Raw records:
▬▬▬▬▬▬

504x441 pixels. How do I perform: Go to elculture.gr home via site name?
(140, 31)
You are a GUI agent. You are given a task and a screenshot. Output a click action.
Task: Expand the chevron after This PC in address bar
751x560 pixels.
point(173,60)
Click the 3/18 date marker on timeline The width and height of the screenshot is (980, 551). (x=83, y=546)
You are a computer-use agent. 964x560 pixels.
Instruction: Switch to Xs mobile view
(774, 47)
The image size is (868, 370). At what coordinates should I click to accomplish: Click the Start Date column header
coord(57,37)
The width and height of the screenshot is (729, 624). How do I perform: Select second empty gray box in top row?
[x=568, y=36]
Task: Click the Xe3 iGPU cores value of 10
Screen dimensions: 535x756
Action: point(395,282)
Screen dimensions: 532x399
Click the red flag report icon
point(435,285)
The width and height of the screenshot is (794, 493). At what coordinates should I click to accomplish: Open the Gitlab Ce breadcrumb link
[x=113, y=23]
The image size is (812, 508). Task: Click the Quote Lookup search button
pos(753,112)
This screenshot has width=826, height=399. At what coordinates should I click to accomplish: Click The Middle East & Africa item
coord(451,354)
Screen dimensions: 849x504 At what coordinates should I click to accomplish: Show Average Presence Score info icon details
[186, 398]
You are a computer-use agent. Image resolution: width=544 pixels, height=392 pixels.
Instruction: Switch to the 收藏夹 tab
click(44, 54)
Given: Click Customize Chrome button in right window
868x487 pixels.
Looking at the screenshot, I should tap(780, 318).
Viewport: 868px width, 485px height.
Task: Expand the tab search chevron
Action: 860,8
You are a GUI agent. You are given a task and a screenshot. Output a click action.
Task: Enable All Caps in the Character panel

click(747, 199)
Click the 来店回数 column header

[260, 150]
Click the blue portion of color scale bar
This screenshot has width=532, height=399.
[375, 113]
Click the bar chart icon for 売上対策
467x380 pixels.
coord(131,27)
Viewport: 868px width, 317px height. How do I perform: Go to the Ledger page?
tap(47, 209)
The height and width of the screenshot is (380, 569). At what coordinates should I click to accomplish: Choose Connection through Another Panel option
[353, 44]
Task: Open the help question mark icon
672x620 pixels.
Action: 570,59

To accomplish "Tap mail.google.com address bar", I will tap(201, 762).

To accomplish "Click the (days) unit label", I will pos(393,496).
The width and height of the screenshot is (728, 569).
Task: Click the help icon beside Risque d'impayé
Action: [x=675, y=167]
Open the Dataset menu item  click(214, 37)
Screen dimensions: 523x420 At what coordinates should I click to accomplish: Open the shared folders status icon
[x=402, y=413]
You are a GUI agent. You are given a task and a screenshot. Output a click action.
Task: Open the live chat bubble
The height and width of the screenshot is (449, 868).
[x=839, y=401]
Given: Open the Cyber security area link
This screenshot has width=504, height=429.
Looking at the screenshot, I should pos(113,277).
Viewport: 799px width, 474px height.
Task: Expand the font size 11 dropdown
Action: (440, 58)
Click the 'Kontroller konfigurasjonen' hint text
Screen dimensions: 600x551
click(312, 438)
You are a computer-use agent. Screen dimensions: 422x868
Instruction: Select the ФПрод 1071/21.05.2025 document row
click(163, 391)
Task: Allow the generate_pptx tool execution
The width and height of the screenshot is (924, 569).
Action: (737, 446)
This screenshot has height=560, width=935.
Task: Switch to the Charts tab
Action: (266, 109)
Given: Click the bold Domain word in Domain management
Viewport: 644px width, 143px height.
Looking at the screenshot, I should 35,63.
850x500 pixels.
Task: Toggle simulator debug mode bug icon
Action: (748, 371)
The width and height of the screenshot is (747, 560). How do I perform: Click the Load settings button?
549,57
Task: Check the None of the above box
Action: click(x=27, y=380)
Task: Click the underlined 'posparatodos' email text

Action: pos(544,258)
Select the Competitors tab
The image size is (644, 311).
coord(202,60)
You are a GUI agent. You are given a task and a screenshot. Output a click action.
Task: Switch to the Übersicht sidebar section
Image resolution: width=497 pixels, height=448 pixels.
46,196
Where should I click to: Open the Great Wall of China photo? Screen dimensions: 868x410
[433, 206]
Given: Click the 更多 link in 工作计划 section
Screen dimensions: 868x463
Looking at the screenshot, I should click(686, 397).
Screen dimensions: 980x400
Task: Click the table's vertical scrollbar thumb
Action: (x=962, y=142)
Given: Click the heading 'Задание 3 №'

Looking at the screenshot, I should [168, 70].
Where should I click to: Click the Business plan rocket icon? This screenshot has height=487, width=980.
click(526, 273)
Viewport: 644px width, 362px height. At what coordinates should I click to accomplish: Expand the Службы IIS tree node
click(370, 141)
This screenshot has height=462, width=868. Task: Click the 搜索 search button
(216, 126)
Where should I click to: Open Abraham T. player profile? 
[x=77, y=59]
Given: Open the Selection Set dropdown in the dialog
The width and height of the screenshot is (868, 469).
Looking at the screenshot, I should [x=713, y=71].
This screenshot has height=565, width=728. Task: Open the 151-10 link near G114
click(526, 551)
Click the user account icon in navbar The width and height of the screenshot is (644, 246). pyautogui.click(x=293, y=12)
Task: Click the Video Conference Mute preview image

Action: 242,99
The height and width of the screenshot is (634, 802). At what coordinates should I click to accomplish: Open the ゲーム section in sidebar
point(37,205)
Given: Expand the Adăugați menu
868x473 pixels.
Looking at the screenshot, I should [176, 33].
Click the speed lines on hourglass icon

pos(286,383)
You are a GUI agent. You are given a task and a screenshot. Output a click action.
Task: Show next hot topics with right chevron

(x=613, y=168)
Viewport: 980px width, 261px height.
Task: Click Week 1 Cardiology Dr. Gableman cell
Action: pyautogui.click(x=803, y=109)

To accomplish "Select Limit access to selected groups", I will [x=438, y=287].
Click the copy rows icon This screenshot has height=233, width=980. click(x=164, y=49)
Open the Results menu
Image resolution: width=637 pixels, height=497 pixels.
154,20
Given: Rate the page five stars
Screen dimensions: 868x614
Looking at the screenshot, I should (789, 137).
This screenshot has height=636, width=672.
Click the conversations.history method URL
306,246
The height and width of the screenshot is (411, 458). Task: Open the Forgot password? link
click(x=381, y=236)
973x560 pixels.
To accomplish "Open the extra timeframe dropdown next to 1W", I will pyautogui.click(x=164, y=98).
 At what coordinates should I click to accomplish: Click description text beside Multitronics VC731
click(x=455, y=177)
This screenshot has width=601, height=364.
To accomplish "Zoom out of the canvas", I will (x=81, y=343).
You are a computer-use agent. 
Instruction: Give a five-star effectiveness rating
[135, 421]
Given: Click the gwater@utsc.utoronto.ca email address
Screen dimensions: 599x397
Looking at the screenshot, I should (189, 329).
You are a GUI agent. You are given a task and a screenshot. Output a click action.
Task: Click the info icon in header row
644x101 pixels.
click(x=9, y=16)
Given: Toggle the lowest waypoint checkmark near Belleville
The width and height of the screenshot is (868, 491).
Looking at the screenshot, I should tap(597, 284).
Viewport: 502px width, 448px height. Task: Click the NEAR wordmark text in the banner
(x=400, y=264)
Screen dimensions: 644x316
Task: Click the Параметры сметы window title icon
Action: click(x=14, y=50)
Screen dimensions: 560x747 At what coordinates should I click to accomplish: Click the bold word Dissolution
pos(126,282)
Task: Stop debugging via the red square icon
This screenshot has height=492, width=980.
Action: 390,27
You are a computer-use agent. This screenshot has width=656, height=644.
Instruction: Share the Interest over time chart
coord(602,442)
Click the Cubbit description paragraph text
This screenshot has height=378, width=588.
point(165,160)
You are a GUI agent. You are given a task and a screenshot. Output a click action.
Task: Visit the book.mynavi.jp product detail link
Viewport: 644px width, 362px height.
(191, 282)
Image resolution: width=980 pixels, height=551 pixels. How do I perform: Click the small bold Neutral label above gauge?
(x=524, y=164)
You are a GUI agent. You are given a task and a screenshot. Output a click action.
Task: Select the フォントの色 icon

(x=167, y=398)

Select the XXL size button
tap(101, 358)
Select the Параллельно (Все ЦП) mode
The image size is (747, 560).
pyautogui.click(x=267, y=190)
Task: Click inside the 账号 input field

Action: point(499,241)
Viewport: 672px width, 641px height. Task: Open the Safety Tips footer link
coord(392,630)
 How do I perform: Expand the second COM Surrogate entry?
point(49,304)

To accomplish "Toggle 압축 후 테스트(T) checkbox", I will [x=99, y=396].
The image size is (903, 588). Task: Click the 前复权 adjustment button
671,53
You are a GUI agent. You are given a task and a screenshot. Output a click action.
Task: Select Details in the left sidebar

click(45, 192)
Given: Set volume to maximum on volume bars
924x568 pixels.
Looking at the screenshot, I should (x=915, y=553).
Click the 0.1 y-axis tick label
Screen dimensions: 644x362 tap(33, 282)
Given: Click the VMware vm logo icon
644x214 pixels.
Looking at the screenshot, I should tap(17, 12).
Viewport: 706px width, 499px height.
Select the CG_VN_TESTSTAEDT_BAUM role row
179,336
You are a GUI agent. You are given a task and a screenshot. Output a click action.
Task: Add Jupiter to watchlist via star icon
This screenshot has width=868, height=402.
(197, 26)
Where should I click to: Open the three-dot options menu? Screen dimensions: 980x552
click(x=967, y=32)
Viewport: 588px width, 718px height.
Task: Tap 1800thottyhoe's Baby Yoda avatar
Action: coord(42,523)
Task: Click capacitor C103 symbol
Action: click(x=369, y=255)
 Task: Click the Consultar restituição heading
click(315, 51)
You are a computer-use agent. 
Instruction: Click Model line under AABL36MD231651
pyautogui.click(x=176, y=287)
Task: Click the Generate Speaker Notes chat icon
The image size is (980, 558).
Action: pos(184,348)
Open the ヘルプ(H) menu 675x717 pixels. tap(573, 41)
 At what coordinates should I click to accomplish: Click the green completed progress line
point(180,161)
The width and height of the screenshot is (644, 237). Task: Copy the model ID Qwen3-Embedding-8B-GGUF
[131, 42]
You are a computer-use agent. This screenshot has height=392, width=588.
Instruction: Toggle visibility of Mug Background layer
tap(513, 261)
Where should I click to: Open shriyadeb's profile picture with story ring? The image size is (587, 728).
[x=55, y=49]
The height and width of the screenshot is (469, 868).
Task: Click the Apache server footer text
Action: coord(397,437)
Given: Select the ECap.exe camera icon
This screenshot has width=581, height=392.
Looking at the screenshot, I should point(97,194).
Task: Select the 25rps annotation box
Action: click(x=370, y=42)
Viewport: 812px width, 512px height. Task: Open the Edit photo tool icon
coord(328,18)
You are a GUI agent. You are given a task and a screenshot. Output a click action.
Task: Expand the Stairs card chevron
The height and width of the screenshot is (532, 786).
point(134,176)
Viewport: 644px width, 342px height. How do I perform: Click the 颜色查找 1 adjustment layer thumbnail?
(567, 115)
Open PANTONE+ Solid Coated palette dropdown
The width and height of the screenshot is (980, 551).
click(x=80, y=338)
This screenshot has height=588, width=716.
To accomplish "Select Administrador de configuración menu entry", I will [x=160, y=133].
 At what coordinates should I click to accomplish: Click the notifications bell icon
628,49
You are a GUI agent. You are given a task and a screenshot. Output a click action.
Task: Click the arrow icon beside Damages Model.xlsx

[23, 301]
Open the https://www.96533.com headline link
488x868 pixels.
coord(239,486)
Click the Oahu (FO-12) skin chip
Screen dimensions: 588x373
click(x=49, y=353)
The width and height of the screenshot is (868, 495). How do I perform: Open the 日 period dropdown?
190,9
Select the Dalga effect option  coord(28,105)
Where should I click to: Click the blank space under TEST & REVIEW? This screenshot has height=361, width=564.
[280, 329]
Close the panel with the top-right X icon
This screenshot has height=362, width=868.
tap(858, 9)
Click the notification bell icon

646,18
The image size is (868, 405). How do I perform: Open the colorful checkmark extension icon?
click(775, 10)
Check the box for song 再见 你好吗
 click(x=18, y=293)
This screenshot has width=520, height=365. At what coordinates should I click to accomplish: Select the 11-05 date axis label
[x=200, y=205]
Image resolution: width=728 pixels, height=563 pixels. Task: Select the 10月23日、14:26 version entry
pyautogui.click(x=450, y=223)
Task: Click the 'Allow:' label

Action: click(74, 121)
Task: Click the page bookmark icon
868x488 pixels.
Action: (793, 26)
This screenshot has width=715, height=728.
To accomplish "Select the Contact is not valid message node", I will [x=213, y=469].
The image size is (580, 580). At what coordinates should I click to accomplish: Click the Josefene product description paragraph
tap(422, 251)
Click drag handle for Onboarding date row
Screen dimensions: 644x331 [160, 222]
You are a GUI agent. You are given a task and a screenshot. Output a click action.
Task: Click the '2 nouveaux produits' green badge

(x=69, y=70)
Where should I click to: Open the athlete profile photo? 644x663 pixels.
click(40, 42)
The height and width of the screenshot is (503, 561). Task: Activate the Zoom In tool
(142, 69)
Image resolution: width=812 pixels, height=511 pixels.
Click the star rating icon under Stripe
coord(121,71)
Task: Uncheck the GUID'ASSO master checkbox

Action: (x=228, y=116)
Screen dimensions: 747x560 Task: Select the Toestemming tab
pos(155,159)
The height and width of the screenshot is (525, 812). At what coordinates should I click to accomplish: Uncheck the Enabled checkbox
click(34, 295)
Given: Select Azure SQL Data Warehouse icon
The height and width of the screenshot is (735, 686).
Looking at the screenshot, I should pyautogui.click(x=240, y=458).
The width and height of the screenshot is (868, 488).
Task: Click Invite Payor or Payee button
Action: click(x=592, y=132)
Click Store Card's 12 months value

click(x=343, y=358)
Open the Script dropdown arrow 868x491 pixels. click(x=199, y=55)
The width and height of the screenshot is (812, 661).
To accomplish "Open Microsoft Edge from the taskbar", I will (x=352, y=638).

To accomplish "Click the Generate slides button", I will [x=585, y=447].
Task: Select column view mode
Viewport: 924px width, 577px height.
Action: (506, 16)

▬▬▬▬▬▬

[Exercise requirements]:
Count the lines in the preceding rows that contain the string "above", with case counting. Give only the number.

[Correct response]:
2